→ **Extracted text**
============================================================

Results showed patients who received tramadol prior to total shoulder arthroplasty had decreased risk for complications, resource utilization, infection and revision compared with patients who received traditional preoperative opioids.
John M. Kopriva, MD, and colleagues used the IBM Watson Health Marketscan databases to perform a retrospective cohort study of data from 29,454 patients who underwent primary TSA from 2009 to 2018. Researchers categorized patients into four groups: opioid naïve (50.8%, n = 14,953), tramadol (7.5%, n = 2,214), traditional opioids (35.5%, n = 10,462) and combination of opioids and tramadol (6.2%, n = 1,825). Outcomes included prescribed narcotics, complications, resource utilization, prosthetic joint infection and revision surgery.
Researchers found the proportion of patients prescribed traditional preoperative opioids decreased significantly during the study period, while the proportion of patients who were opioid naïve or received preoperative tramadol increased.
Compared with the opioid-naïve cohort, patients in the traditional opioid cohort had increased odds of overall complications, revision at 1 year and 3 years and resource utilization, while patients in the tramadol cohort had no increased risk profile. Rates of prosthetic joint infection were 0.62% in the opioid-naïve cohort, 0.32% in the tramadol cohort, 1.22% in the traditional opioid cohort and 1.21% in the combination cohort.
However, researchers noted the tramadol cohort had an increased risk for negative postoperative outcomes compared with the opioid-naïve cohort.
“As the health care system and orthopedic surgeons focus on limiting narcotic use, tramadol may offer an alternative to traditional opioids for temporizing analgesia as patients are optimized and indicated for TSA,” the researchers wrote in the study.

============================================================

→ **Work order A**
Please list the four patient groups that the shoulder arthroplasty study summary says researchers sorted patients into.
→ **Work order B**
Answer these questions from the shoulder arthroplasty study summary:
(i) How many patients' data did the study cover?
(ii) Which years did the procedures take place in?
(iii) What was the rate of prosthetic joint infection in the tramadol cohort?
You won't need the data at all.

→ **Data extract**
============================================================

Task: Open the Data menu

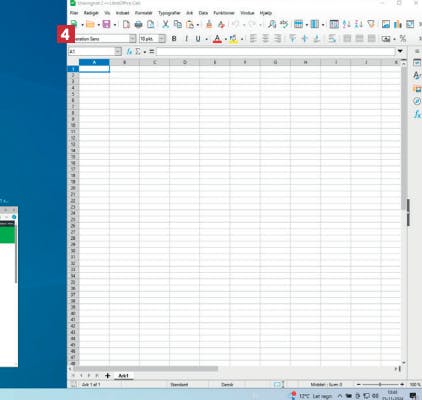Action: [x=203, y=13]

============================================================

→ **Answer section A**
Opioid naïve
Tramadol
Traditional opioids
Combination of opioids and tramadol

→ **Answer section B**
(i) 29,454
(ii) 2009 to 2018
(iii) 0.32%